La mise au point de dihé amélioré dans la zone de production est en train de changer les habitudes notamment en termes de techniques de récolte et de pratiques commerciales. Avant le projet, le dihé amélioré était inconnu des populations locales et des productrices qui le consomment sous sa forme traditionnelle depuis des siècles. De plus, comparée à des produits similaires vendus sur le marché africain et international on peut dire que le dihé amélioré est beaucoup moins cher.

 

Formation des productrices

Environ 450 femmes ont été formées en Bonne pratique de récolte, de séchage et d’emballage du dihé (BPR) et en bonne pratique d’hygiène (BPH). Plus de 800 femmes ont suivi des formations dans le domaine de la gestion courante de la vie associative (respect des statuts et règlements intérieurs, tenue de cahier de compte, gestion des revenus). Des formations dans autres domaines sont également prévues.

 

Conclusions

• Le Tchad est un pays qui dispose d’un potentiel important de production naturelle de dihé et il est le seul pays où il est consommé localement.

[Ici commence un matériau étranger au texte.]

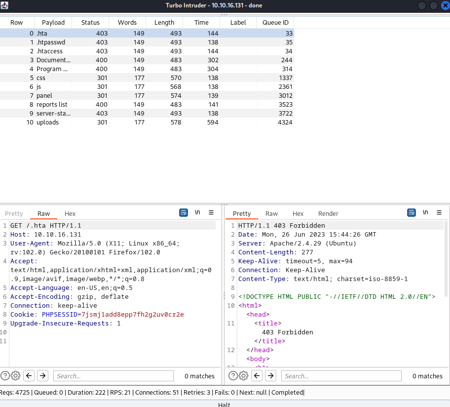
Task: Sort results by Status column header
Action: (x=90, y=23)
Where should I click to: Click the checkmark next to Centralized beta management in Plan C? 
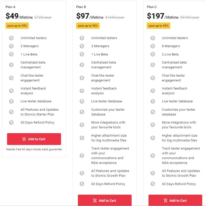tap(153, 65)
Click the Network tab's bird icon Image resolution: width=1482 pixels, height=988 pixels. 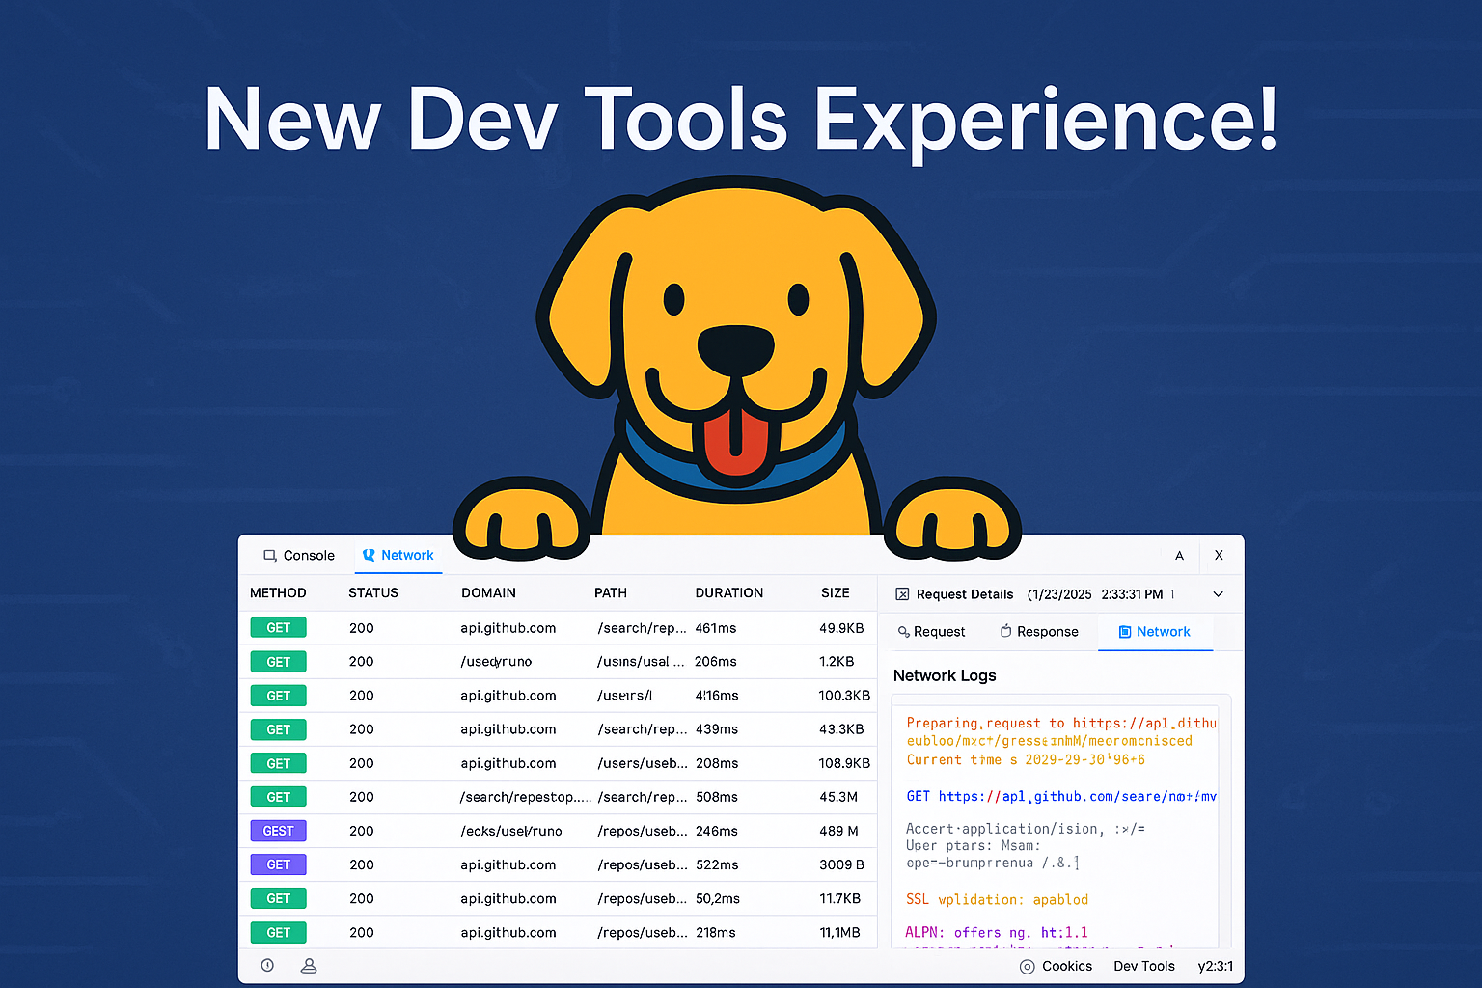click(x=368, y=555)
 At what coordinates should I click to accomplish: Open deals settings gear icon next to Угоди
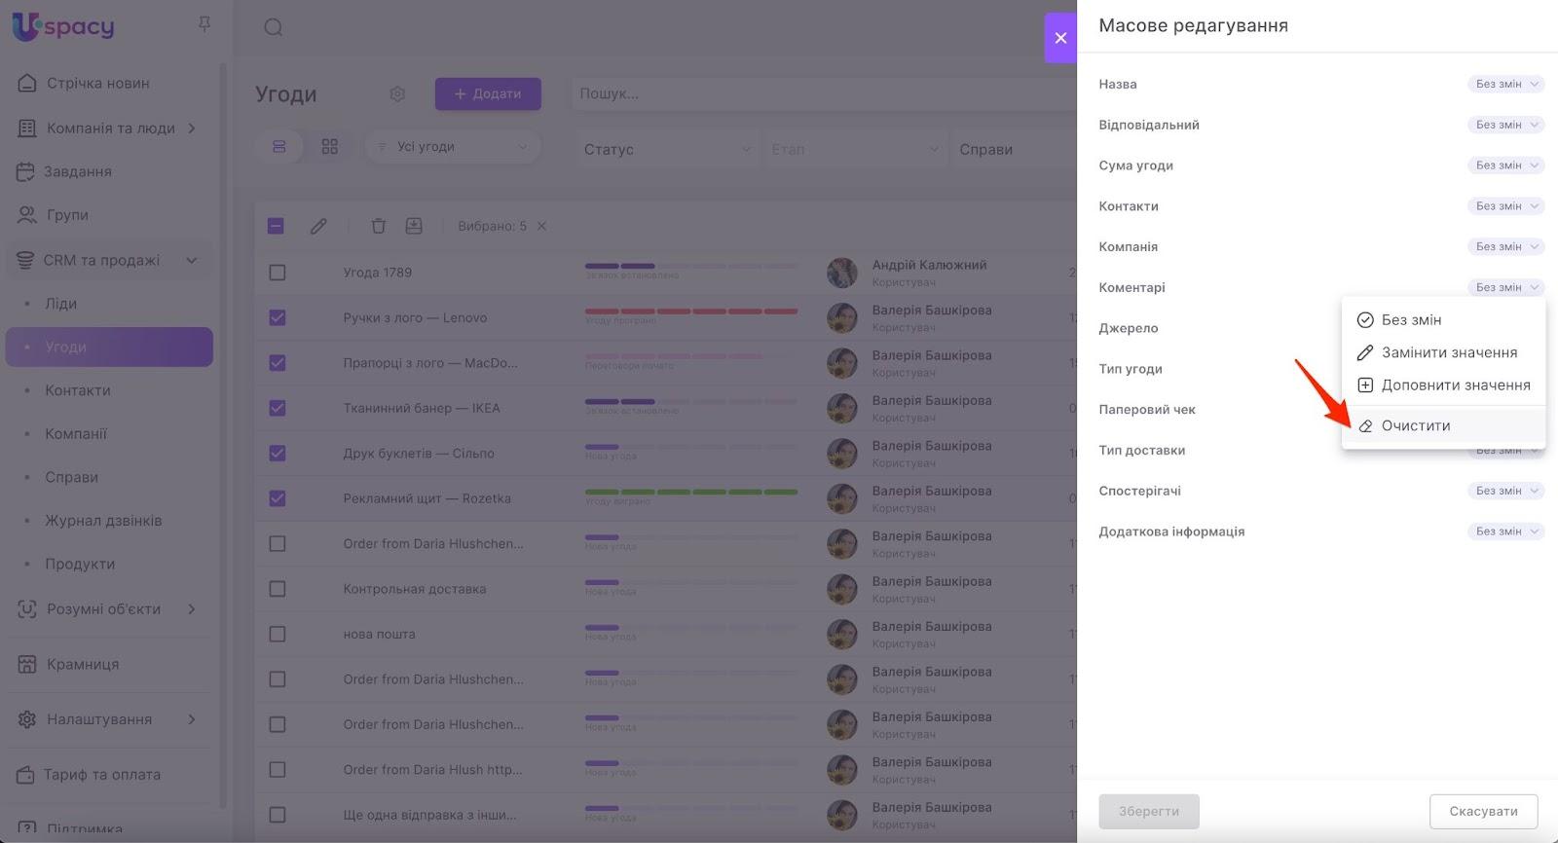pyautogui.click(x=397, y=94)
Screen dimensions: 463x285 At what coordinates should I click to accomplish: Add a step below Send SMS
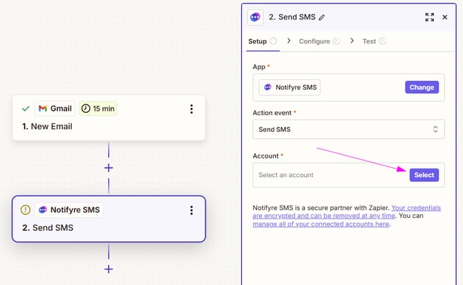coord(108,268)
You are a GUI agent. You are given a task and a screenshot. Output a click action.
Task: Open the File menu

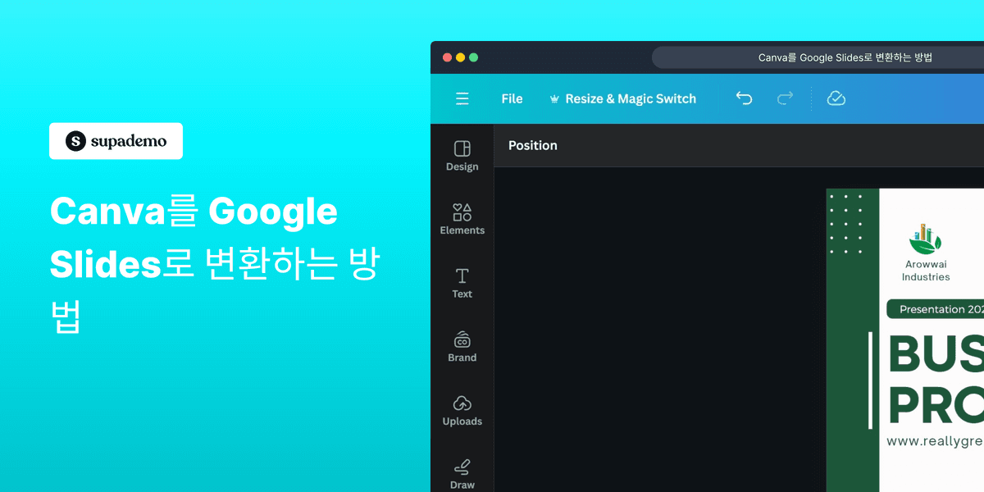tap(512, 98)
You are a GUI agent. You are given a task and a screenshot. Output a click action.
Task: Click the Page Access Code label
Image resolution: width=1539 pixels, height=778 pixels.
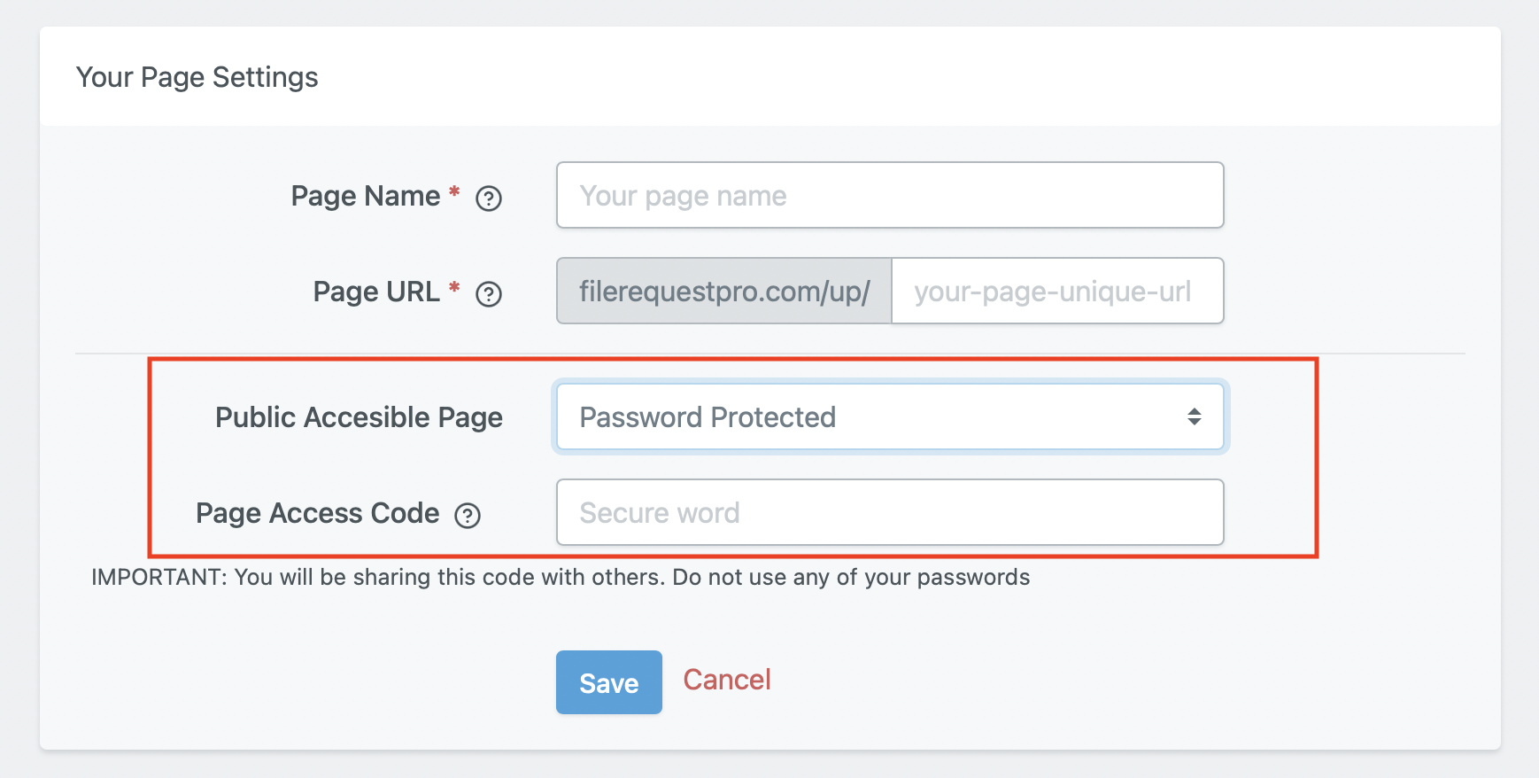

• L’introduction de nouvelles techniques de récolte, de séchage et de conditionnement a permis d’obtenir des produits de meilleures qualités hygiéniques et marchandes. Beaucoup de personnes qui refusaient de consommer le dihé traditionnel commencent à consommer régulièrement le dihé amélioré.

• Au-delà des bénéfices et du gain obtenu par les productrices, la consommation de dihé amélioré contribue grandement à l’amélioration de la situation nutritionnelle des consommateurs et surtout des enfants et des femmes.

 

Recommandations

• Un travail complet de caractérisation des ouadis et d’évaluation du potentiel de production du dihé est nécessaire et pourrait permettre de connaître la production totale de dihé au Tchad.

• La qualité toxicologique du dihé est un sujet crucial pour l’avenir de ce produit. Les résultats présentement obtenus ne sont pas trop alarmants en termes de teneur en cadmium, plomb et chrome trouvé dans le dihé. Pourtant, comme il n’existe pas encore de normes officielles sur le contenu en métaux lourds pour les produits d’origine micro algale, il semble important d’étudier les facteurs d’accumulation des métaux lourds, d’évaluer les fréquences de consommation et la quantité de dihé consommés par les populations locales et de définir des normes internationales pour le dihé.

• La filière commerciale du dihé est encore embryonnaire et le circuit reste informel. Avec l’apparition du dihé amélioré, un travail approfondi apparaît nécessaire si l’on veut promouvoir sa production et consommation (structure de la traçabilité du produit ; stratégie de commercialisation ; tests d’efficacité de la supplémentation en dihé du régime habituel des patients ; étude sur le réseau de vente et de diffusion du Dihé comme nutricament).

• Au regard des résultats importants réalisés par le projet, le gouvernement du Tchad a déjà confirmé sa priorité à la Commission Européenne pour le financement de la seconde phase de "développement" de la filière "dihé" dans le cadre du 10ème FED. Sur la base de la requête formelle qui sera adressée par le Tchad et de l'intérêt manifesté par la Commission Européenne, la FAO en étroite collaboration avec les autres partenaires engagera les premières démarches auprès de la CE par le financement de cette seconde phase avec notamment la soumission d'une note conceptuelle.